▶ _Data shown_
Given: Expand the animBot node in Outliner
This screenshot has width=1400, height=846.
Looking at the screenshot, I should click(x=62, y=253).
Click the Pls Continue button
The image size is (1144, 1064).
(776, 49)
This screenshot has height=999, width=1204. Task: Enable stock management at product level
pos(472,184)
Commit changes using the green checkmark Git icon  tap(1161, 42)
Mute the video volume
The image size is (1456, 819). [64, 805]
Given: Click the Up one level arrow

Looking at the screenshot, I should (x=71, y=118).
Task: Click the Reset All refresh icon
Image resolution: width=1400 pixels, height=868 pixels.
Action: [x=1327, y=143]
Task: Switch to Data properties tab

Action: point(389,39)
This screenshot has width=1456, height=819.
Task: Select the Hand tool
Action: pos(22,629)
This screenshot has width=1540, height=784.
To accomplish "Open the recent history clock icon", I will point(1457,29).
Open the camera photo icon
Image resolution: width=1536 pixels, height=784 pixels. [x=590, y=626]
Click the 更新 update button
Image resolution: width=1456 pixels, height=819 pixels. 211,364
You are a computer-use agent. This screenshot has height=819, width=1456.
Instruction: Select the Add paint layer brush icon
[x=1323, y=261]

▶ _Task item_
The task calls for all the records above to be repeated exactly.

▶ _Output for this exercise_
Given: Expand the animBot node in Outliner
This screenshot has width=1400, height=846.
Looking at the screenshot, I should click(x=62, y=253).
Click the Pls Continue button
The image size is (1144, 1064).
(776, 49)
This screenshot has height=999, width=1204. Task: Enable stock management at product level
pos(472,184)
Commit changes using the green checkmark Git icon  tap(1161, 42)
Mute the video volume
The image size is (1456, 819). [64, 805]
Given: Click the Up one level arrow

Looking at the screenshot, I should (x=71, y=118).
Task: Click the Reset All refresh icon
Image resolution: width=1400 pixels, height=868 pixels.
Action: [x=1327, y=143]
Task: Switch to Data properties tab

Action: point(389,39)
This screenshot has width=1456, height=819.
Task: Select the Hand tool
Action: pos(22,629)
This screenshot has width=1540, height=784.
To accomplish "Open the recent history clock icon", I will point(1457,29).
Open the camera photo icon
Image resolution: width=1536 pixels, height=784 pixels. [x=590, y=626]
Click the 更新 update button
Image resolution: width=1456 pixels, height=819 pixels. 211,364
You are a computer-use agent. This screenshot has height=819, width=1456.
Instruction: Select the Add paint layer brush icon
[x=1323, y=261]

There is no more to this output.